# Microsoft Office Application Help - Excel Help forum > Excel General >  >  How to stop Excel deleting leading zeros

## ndong

Hi 

How do i stop Excel 2007 from deleting leading zeros permanently and not having to change the number type.

eg. 00123 -> 123

Also is there a way to stop Excel from change long numbers eg. 321312321303 to 3.21E+10.

Thanks.

----------


## carddards

To stop Excel from removing the zeros, you can convert the cell into TEXT format.

----------


## Craig 1985

put ' in front of the numbers e.g '000123

Hope this helps

----------


## ndong

Hi guys,

Thanks for the quick response.

I want excel to do it permanently not only when i convert to text or put ' infront. 

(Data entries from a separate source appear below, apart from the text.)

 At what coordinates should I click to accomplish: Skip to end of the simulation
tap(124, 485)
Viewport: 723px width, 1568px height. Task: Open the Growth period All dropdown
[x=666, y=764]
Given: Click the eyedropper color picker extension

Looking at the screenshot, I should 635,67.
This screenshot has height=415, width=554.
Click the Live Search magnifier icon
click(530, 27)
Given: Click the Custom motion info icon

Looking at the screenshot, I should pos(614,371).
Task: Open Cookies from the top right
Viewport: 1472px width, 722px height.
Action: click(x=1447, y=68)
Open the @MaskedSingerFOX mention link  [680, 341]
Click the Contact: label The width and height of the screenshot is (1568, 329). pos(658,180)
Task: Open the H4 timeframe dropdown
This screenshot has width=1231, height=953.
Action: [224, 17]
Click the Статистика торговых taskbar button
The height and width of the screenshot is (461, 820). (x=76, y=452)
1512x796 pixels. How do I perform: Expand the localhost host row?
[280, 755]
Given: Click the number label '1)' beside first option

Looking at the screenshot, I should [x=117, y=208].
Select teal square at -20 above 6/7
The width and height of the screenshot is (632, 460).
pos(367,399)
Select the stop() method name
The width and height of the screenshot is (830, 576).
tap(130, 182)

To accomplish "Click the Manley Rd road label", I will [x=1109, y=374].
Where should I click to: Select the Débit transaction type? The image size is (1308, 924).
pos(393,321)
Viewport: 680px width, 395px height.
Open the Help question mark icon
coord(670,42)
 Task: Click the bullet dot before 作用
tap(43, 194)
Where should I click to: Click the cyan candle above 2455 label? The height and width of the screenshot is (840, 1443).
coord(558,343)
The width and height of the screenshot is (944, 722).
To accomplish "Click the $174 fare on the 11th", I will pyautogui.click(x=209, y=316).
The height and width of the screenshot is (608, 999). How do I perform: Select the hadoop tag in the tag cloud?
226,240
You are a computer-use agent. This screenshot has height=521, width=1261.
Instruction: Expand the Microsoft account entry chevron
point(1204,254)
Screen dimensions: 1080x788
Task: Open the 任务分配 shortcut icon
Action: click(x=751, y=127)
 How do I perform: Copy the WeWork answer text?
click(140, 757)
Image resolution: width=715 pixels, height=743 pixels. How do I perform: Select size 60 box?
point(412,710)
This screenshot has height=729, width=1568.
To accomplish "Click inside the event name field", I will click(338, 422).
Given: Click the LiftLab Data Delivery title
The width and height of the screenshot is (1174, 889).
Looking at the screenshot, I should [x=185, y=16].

I have to copy and paste a large amount of numbers into spreadsheets and don't want excel to change the numbers in any way.

Is there an option to stop autoformatting numbers?

----------


## Shama

How are you C & P-ing the data?
Are you able to pre-format the cell range first?
You can also try creating a macro or VBA code on a cell change.

----------


## Cheeky Charlie

set the cell format to:
000000

HTH

----------


## whatev20

I have the EXACT same problem
Even went the extra mile and tried to trick excel with REPLACE option
(123=>00123, formatted as TEXT) but excel still fails

tried (123=>x00123> then replace X with nothing, but excel still deletes the leading zeros

all the table content is formatted as text, but still when copy/pasting excel deletes the leading zeroes, even if you PRE-FORMAT both the clipboard AND the empty table in which you paste

its EXTREMELY annoying and irritating problem
I cant even begin to imagine the jugheads that developed excel  :Mad: 

please give me ideas, this would save me a ton of work

p.s. the "0000" format thing also doesn't work

----------


## ChrisH106

Agreed jug heads!, you can use the approach you suggest x00123 using a formula like Mid(A1,2,100),
IE if the data is in column A put the formula in B drag down then copy and paste special as values and it will keep the leading zeros. Also depending where the data is coming from you could use a Text Qualified field in a text file and text to columns (setting the appropriate column to text).

I find it so infuriating that excel 'knows' better than I do what format my data should be! and that it doesn't respect my data!

If anyone has a more permanent solution please share with the class

----------